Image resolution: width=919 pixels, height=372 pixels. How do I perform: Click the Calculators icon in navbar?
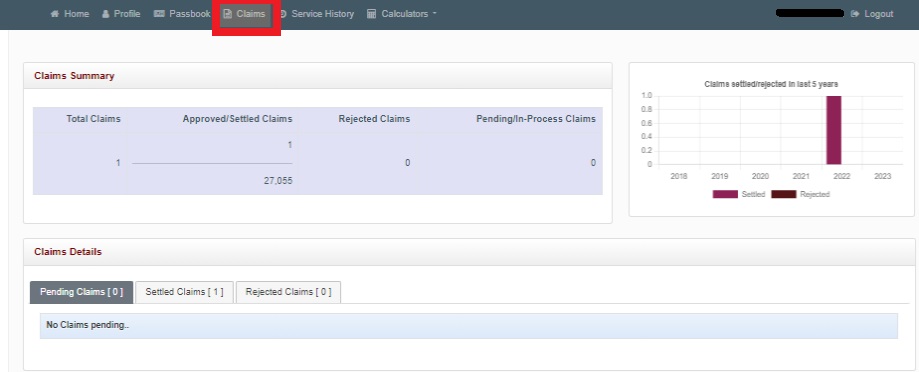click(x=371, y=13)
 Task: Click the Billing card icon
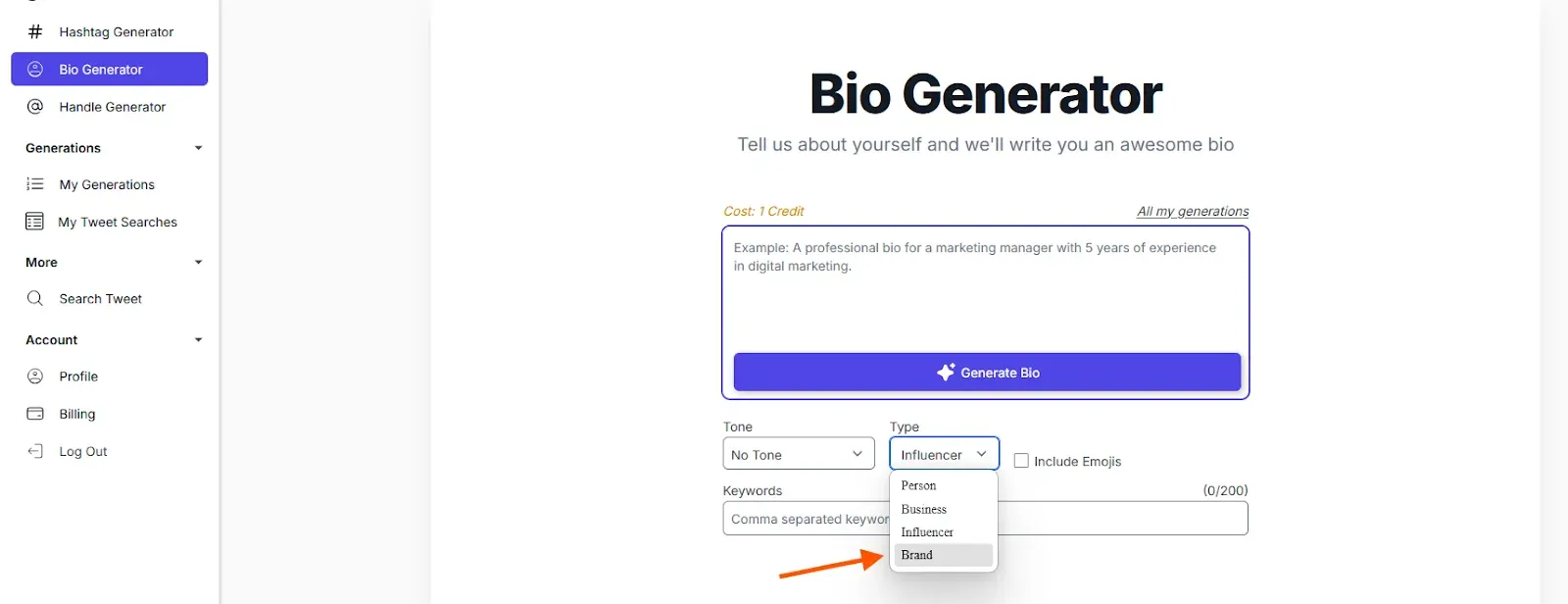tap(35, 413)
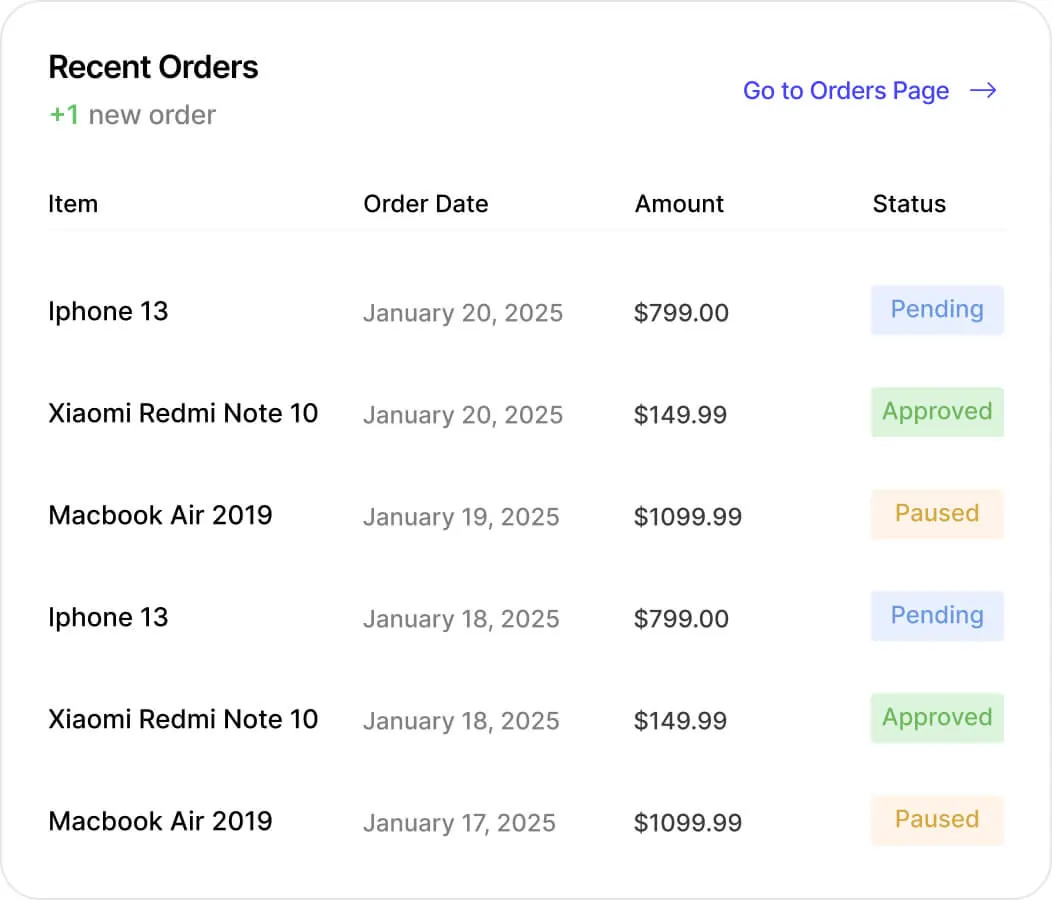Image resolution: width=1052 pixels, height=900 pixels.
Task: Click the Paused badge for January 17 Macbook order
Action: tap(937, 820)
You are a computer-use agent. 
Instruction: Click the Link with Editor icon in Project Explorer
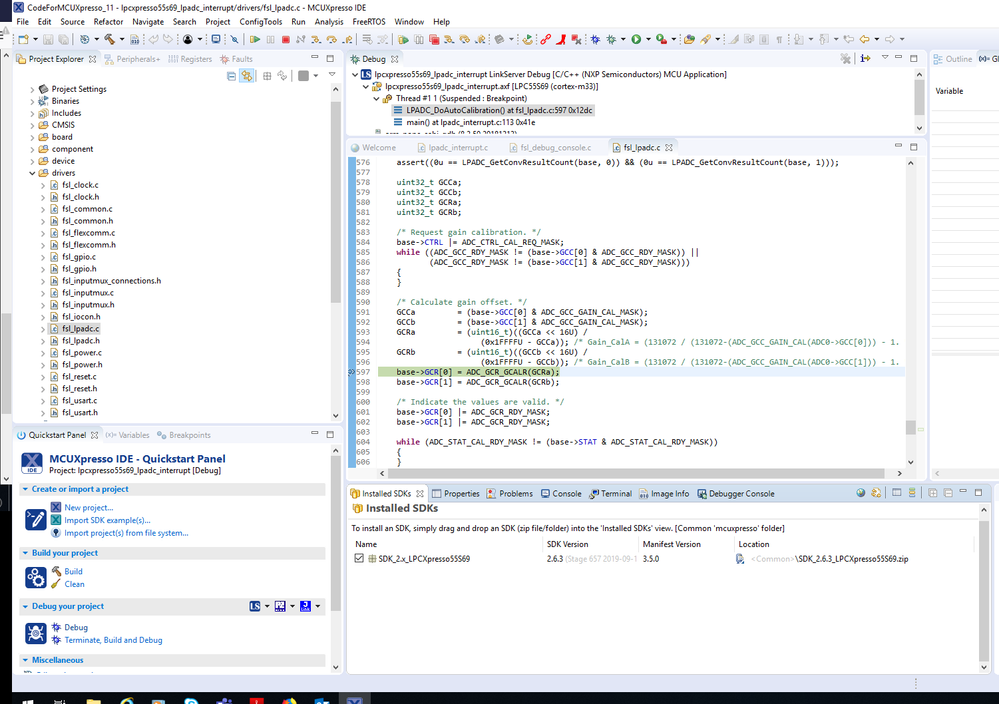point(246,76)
______________________________
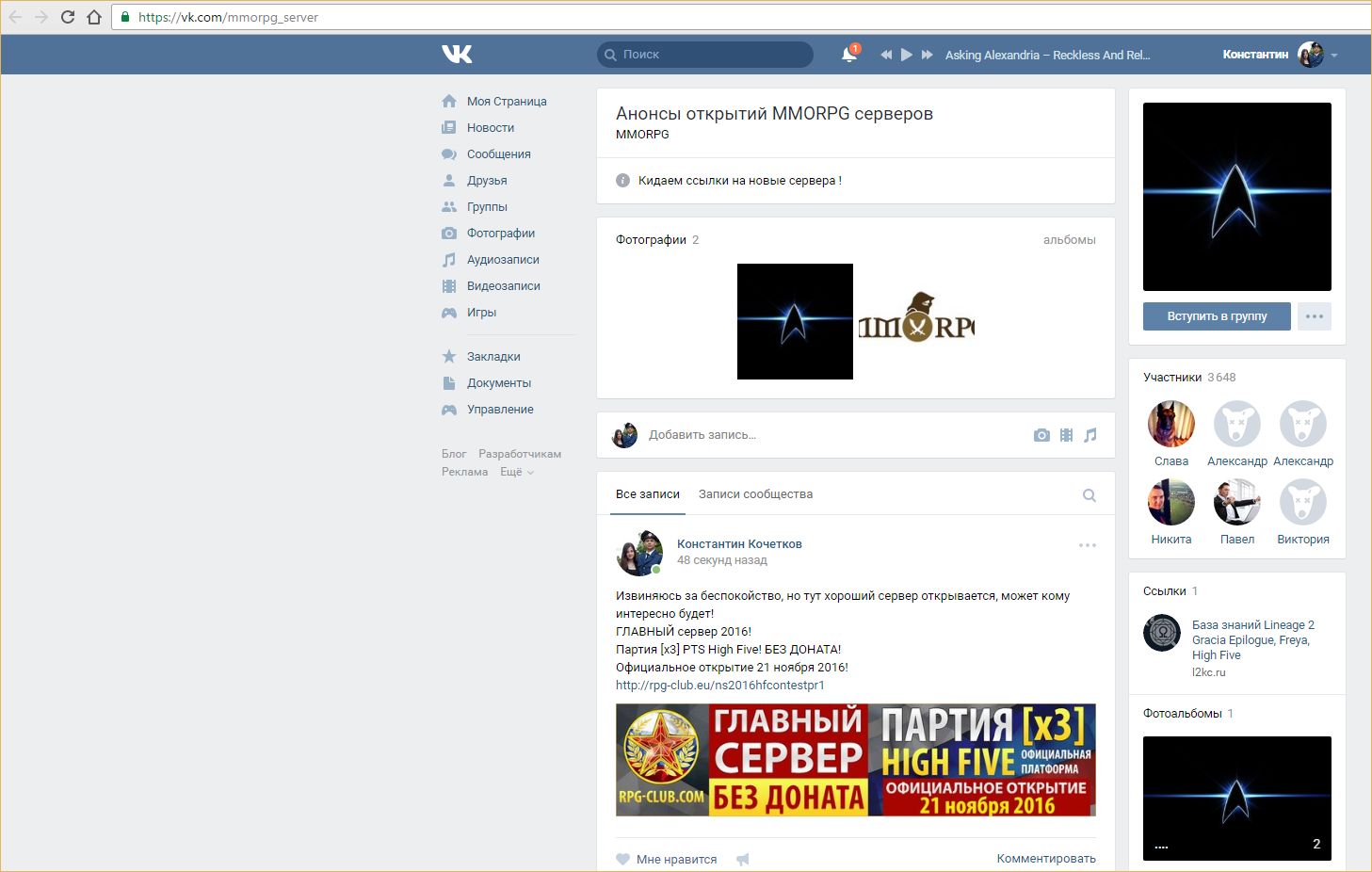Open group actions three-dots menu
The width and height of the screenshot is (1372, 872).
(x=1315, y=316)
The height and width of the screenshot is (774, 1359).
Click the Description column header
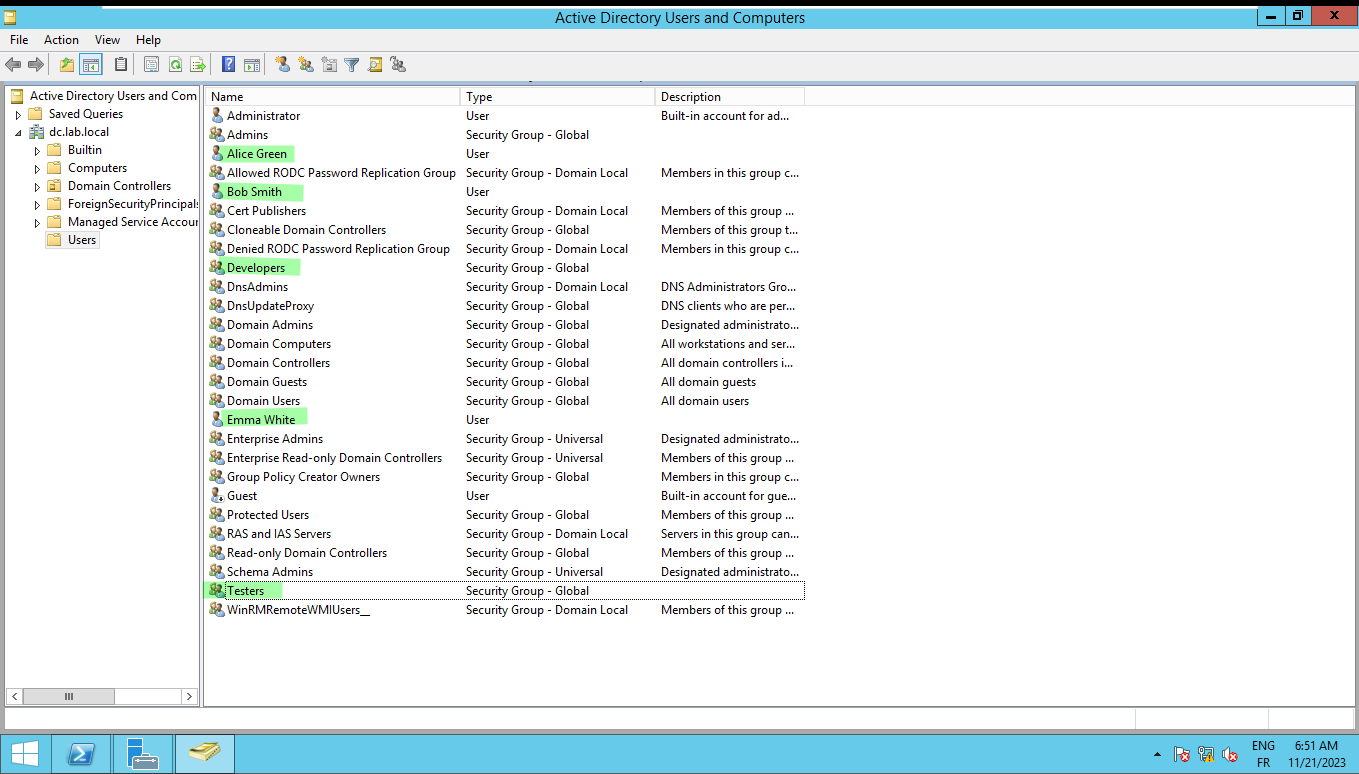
______________________________
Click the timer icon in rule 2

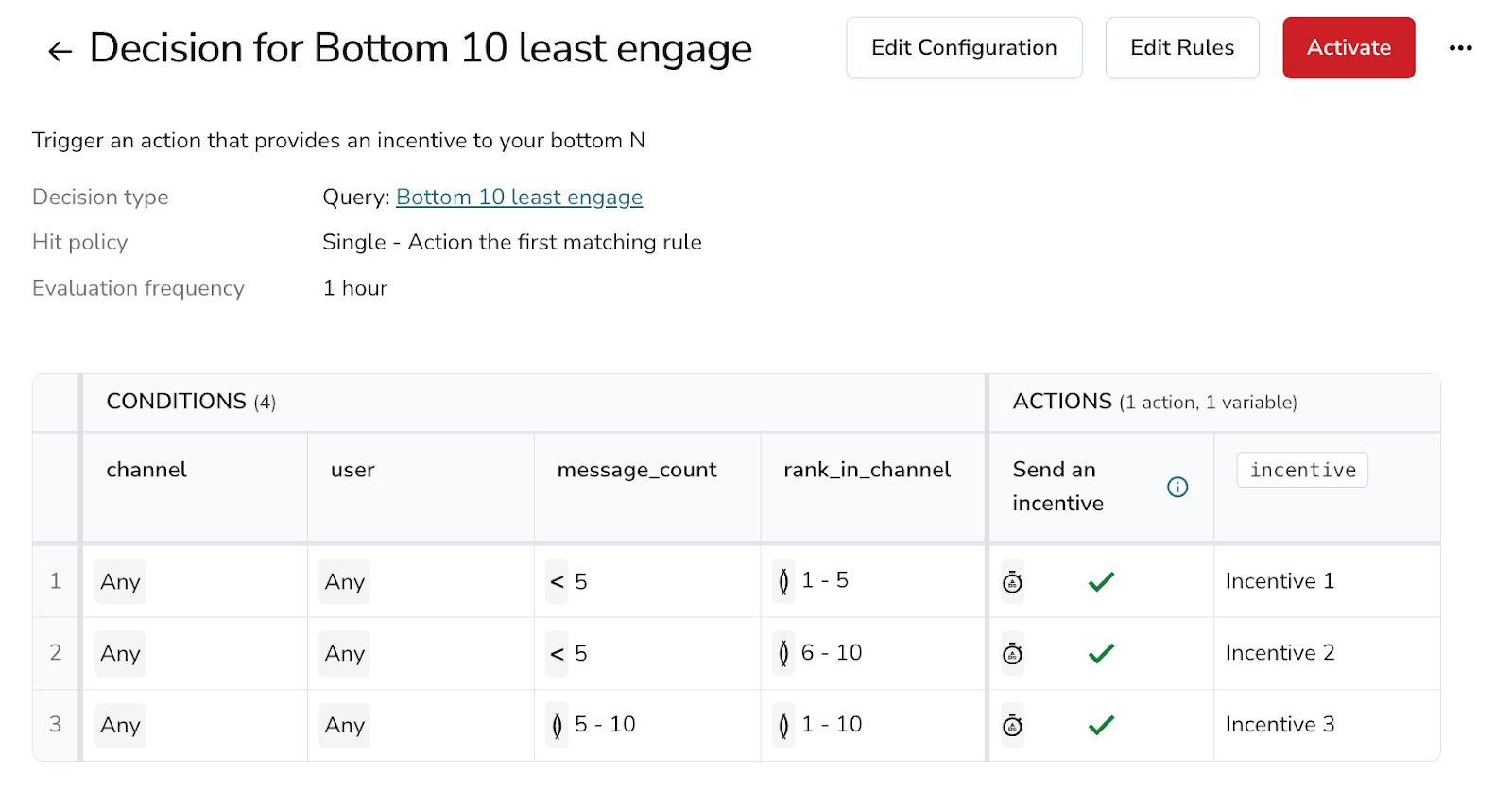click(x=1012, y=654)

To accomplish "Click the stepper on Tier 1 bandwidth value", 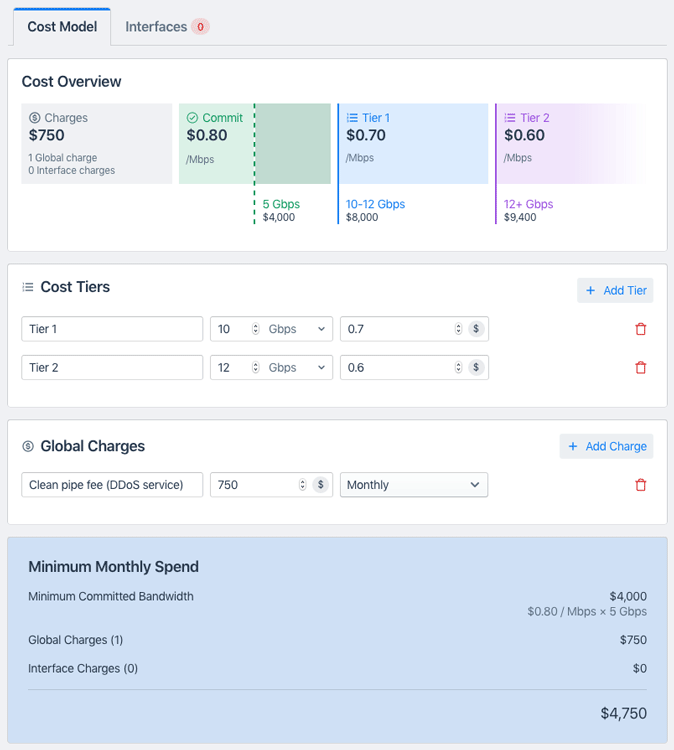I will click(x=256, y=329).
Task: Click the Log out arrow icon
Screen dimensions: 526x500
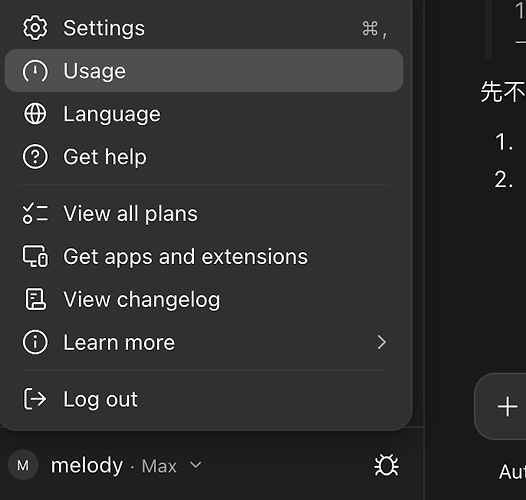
______________________________
WHAT TO PRODUCE:
Please write out, exactly as they appear above, only the lines in the stretch from the line with "Task: Click the Log out arrow icon" through the line with "Screen dimensions: 526x500".

THE COMPLETED TASK:
Task: Click the Log out arrow icon
Screen dimensions: 526x500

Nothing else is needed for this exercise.